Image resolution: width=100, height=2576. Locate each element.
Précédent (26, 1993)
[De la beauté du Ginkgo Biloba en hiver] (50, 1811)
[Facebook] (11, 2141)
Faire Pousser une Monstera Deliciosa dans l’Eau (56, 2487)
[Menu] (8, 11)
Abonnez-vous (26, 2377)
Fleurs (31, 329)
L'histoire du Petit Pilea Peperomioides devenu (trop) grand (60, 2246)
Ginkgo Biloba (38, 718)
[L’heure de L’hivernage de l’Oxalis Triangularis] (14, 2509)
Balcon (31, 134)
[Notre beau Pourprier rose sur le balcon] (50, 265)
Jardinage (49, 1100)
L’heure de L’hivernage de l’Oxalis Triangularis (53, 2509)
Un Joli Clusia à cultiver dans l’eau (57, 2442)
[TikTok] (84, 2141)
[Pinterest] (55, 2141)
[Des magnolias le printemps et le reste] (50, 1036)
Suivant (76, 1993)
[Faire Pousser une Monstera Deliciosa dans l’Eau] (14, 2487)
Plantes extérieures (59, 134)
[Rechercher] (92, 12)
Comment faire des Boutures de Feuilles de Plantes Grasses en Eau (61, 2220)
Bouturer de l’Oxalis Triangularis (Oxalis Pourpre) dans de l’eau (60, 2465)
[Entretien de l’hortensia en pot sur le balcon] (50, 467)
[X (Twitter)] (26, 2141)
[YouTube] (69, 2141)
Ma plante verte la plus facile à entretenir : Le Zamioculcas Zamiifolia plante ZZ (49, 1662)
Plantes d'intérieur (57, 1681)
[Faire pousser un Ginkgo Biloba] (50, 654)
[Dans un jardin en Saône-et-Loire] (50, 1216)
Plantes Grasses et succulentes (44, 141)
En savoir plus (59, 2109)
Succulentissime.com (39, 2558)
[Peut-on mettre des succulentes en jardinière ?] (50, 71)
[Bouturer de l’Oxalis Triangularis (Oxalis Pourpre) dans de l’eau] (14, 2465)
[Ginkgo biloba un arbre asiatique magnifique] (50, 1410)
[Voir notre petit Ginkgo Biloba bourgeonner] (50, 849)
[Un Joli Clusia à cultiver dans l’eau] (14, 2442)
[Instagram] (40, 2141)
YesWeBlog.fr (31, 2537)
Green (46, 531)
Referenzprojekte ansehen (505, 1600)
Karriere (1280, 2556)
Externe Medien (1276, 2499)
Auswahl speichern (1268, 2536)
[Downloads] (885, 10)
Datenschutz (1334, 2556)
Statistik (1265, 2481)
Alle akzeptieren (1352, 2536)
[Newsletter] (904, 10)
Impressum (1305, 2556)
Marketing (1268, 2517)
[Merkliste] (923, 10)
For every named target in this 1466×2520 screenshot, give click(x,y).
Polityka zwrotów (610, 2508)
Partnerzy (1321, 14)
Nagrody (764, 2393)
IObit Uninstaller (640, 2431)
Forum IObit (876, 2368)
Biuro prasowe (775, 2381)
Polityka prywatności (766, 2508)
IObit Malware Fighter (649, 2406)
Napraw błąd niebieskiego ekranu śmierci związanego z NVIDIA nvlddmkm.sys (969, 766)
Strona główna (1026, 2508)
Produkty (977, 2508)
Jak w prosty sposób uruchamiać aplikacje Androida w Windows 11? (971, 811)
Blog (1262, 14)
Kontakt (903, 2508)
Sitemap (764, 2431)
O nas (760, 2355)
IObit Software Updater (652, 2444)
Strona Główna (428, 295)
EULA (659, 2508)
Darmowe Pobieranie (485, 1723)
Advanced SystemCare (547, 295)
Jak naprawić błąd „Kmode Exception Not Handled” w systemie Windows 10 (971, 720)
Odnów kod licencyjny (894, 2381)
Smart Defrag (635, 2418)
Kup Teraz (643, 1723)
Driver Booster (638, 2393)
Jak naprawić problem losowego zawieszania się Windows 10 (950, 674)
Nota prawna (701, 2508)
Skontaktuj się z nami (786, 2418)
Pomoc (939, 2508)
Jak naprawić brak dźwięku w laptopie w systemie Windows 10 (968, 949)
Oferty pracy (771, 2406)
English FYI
________
- [TASK OBJECTIVE]: The required output is every line above from the one with "L'histoire du Petit" down to the one with "[Dans un jardin en Saône-et-Loire] (50, 1216)", restated word for word, ends included.

- [WRITTEN RESPONSE]:
L'histoire du Petit Pilea Peperomioides devenu (trop) grand (60, 2246)
Ginkgo Biloba (38, 718)
[L’heure de L’hivernage de l’Oxalis Triangularis] (14, 2509)
Balcon (31, 134)
[Notre beau Pourprier rose sur le balcon] (50, 265)
Jardinage (49, 1100)
L’heure de L’hivernage de l’Oxalis Triangularis (53, 2509)
Un Joli Clusia à cultiver dans l’eau (57, 2442)
[TikTok] (84, 2141)
[Pinterest] (55, 2141)
[Des magnolias le printemps et le reste] (50, 1036)
Suivant (76, 1993)
[Faire Pousser une Monstera Deliciosa dans l’Eau] (14, 2487)
Plantes extérieures (59, 134)
[Rechercher] (92, 12)
Comment faire des Boutures de Feuilles de Plantes Grasses en Eau (61, 2220)
Bouturer de l’Oxalis Triangularis (Oxalis Pourpre) dans de l’eau (60, 2465)
[Entretien de l’hortensia en pot sur le balcon] (50, 467)
[X (Twitter)] (26, 2141)
[YouTube] (69, 2141)
Ma plante verte la plus facile à entretenir : Le Zamioculcas Zamiifolia plante ZZ (49, 1662)
Plantes d'intérieur (57, 1681)
[Faire pousser un Ginkgo Biloba] (50, 654)
[Dans un jardin en Saône-et-Loire] (50, 1216)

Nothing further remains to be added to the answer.